* **WHAT YOU SHOULD DO**
Pick out and copy each line in the records below that contains the word "This".

* **DATASET**
::::::::

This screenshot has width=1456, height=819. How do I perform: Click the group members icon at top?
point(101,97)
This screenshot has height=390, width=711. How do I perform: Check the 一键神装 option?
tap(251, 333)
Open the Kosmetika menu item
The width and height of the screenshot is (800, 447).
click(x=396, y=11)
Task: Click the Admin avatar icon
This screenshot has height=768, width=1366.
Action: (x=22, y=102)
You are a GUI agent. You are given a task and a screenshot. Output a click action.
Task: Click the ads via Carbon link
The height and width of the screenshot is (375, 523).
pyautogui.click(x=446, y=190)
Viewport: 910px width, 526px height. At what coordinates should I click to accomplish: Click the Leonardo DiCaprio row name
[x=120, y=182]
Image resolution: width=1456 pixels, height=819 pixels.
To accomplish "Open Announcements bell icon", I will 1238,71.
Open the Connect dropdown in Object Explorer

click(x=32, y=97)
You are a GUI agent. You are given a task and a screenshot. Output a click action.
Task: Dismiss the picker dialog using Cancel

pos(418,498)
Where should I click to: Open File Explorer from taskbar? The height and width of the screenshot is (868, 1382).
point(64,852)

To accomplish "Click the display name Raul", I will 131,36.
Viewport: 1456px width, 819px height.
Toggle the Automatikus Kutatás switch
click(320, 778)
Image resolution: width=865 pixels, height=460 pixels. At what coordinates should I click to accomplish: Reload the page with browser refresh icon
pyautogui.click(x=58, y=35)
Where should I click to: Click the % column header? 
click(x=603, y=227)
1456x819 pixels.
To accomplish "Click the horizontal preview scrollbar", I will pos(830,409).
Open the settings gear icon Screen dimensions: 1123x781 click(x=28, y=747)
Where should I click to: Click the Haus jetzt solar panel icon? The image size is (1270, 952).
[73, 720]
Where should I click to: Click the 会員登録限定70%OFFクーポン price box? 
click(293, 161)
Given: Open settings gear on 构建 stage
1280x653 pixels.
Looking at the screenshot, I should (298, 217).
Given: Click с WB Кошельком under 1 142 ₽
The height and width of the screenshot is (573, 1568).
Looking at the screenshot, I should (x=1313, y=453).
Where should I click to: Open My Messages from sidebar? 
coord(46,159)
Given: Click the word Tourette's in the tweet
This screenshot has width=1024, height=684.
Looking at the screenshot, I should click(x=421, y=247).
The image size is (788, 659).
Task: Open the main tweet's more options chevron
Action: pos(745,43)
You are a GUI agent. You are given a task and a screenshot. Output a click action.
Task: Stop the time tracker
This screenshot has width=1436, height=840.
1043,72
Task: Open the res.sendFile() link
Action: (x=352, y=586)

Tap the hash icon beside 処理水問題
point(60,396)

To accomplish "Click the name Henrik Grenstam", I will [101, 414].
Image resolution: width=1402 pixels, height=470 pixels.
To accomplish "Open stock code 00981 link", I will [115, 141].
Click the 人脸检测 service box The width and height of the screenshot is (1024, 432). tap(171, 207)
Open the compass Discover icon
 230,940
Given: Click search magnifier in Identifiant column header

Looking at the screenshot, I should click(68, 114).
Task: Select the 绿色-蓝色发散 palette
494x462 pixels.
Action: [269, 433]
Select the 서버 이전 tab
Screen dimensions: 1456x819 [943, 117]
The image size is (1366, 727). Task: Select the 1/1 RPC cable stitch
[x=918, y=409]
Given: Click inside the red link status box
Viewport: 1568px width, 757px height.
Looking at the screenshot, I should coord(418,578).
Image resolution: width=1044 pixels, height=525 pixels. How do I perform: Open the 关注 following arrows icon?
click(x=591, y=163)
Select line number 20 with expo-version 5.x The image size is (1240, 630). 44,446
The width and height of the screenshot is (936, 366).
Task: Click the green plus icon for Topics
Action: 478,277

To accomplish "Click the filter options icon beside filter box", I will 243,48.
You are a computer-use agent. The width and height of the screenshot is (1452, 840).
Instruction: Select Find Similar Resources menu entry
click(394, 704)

::::::::

* **EXPECTED ANSWER**
This screenshot has width=1456, height=819. How do I perform: Click the group members icon at top?
This screenshot has height=390, width=711. How do I perform: Check the 一键神装 option?
This screenshot has height=768, width=1366.
This screenshot has width=1024, height=684.
This screenshot has width=1436, height=840.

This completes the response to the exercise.